Men are animals. On matters of eros, we accept this as a kind of psychological axiom. Men are tamed by society, kept, for the most part, between boundaries, yet the subduing isn't so complete as to hide their natural state, which announces itself in endless ways - through pornography, through promiscuity, through the infinity of gazes directed at infinite passing bodies of desire - and which is affirmed by countless lessons of popular science: that men's minds are easily commandeered by the lower, less advanced neural regions of the brain; that men are programmed by evolutionary forces to be pitched inescapably into lust by the sight of certain physical qualities or proportions, like the .7 waist-to-hip ratio in women that seems to inflame heterosexual males all over the globe, from America to Guinea-Bissau; that men are mandated, again by the dictates of evolution, to increase the odds that their genes will survive in perpetuity and hence that they are compelled to spread their seed, to crave as many .7's as possible.

But why don't we say that women, too, are animals? Chivers was trying to discover animal realities.

She carried out her research in a series of cities, in Evanston, Illinois, which sits right next to Chicago, in Toronto, and most recently in Kingston, Ontario, which feels utterly on its own, tiny, and fragile. The Kingston airport is barely more than a hangar. Kingston's pale stone architecture has a thick, appealing solidity, yet it doesn't chase away the sense that the little downtown area, on the frigid spot where Lake Ontario spills into the Saint Lawrence River, isn't much more formidable than when it was founded as a French fur-trading post in the 17th century. Kingston is the home of Queen's University, a sprawling and esteemed institution of learning, where Chivers was a psychology professor, but the city is stark and scant enough that it is easy to imagine an earlier emptiness, the buildings gone, the pavement gone, almost nothing there except evergreens and snow.

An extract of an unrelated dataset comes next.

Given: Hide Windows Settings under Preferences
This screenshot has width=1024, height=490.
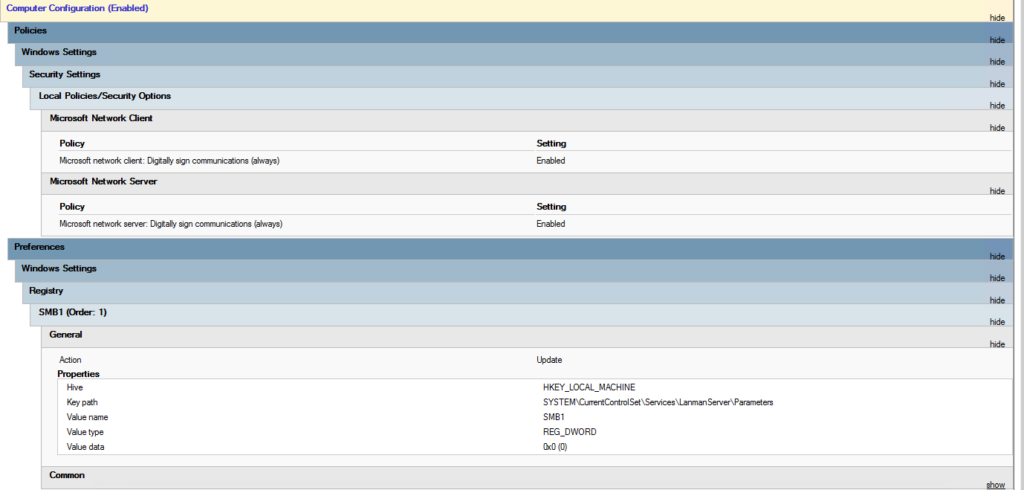Looking at the screenshot, I should tap(996, 278).
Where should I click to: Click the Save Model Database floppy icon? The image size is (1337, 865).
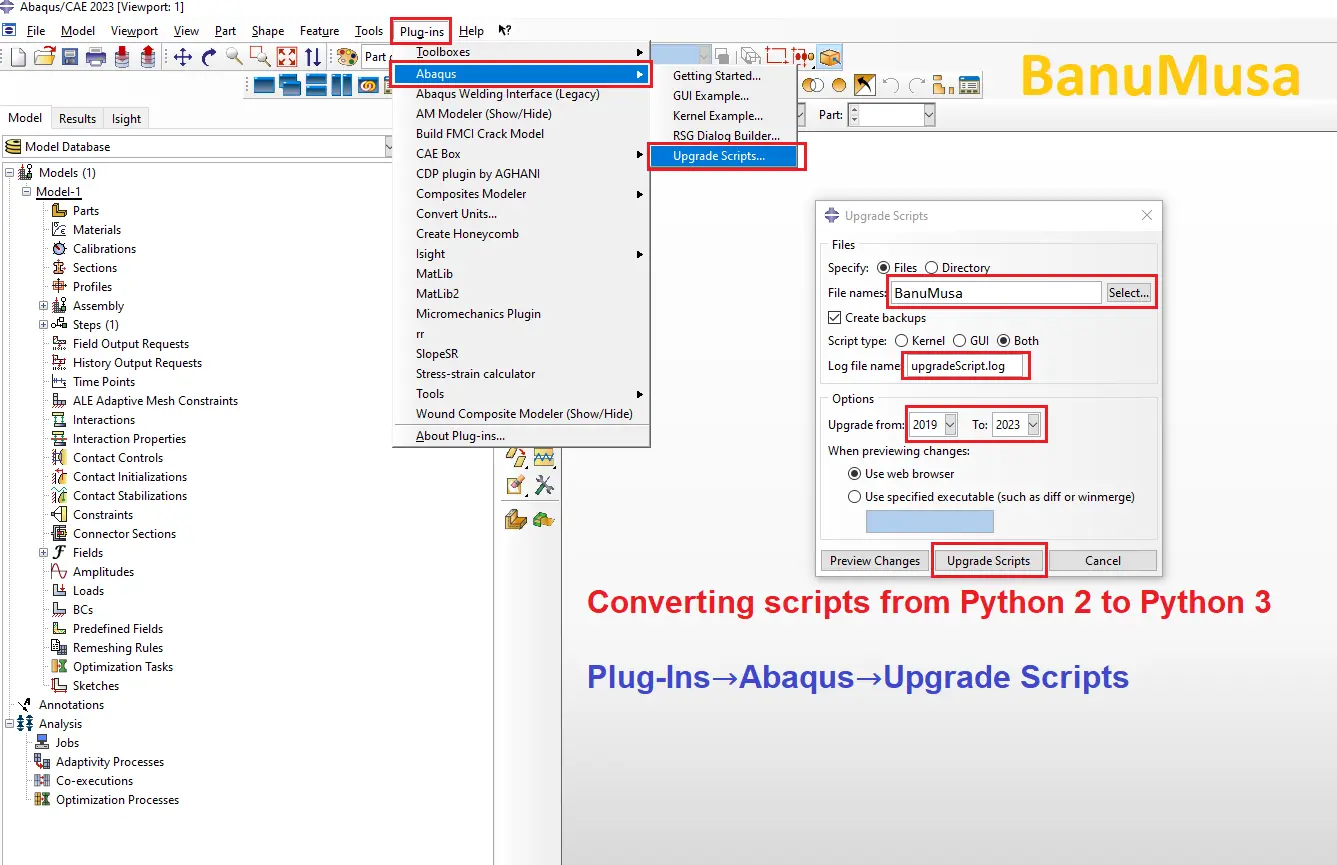(x=70, y=57)
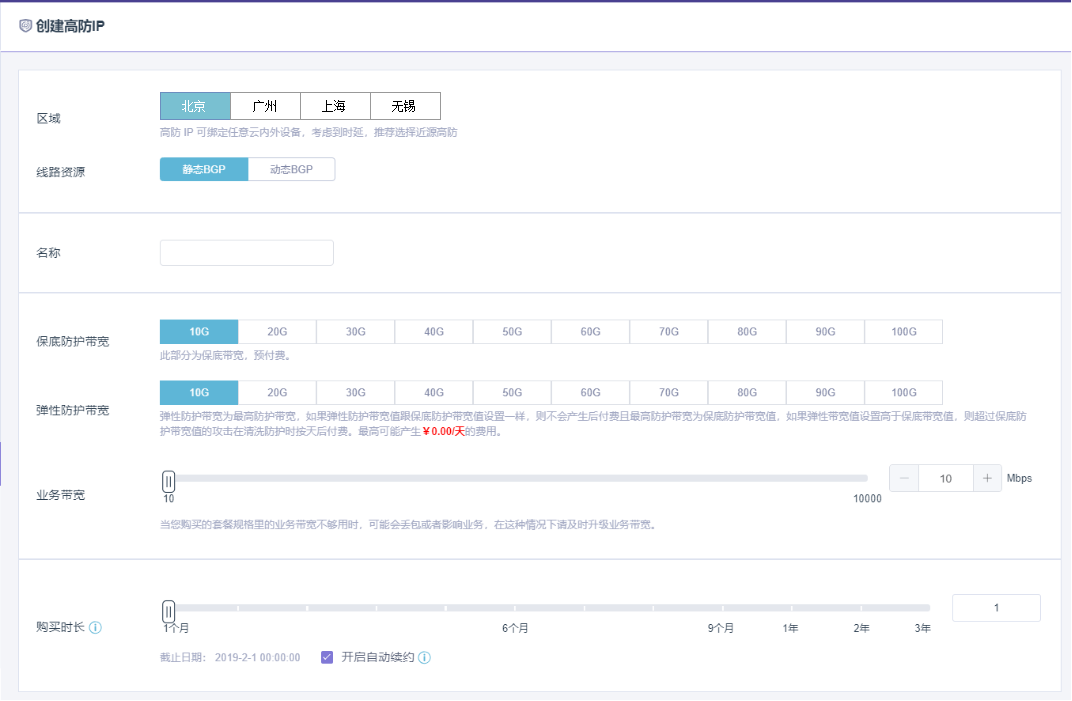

And this seemed fitting to me when I visited her there. Because to reach the insight she wanted, she needed to do more than strip away societal codes; she needed to get rid of all the streets, all the physical as well as the incorporeal structures that have their effects on the conscious and the unconscious; she needed to re-create some pure, primordial situation, so that she could declare, This is what lies at the heart of women's sexuality.

Plainly, she wasn't going to be able to establish such conditions for her studies. Almost surely, for that matter, such pure conditions never existed, because proto-humans, our forehead-deficient Homo heidelbergensis and Homo rhodesiensis ancestors of some hundreds of thousands of years ago, had proto-cultures. But what she possessed was a plethysmograph: a miniature bulb and light sensor that you place inside the vagina.

This is what her female subjects did as they sat on a brown leatherette La-Z- Boy chair in her small, dimly lit lab in Toronto, where she first told me about her experiments. Semireclining on the La-Z- Boy, each subject watched an array of porn on an old, bulky computer monitor. The two-inch-long glassine tube of the plethysmograph beams light against the vaginal walls and reads the illumination that bounces back. In this way, it measures the blood flow to the vagina. Surges of blood stir a process called vaginal transudation, the seeping of moisture through the cells of the canal's lining. So, indirectly, the plethysmograph gauges vaginal wetness. It was a way to get past the obfuscations of the mind, the interference of the brain's repressive upper regions, and to find out, at a primitive level, what turns women on.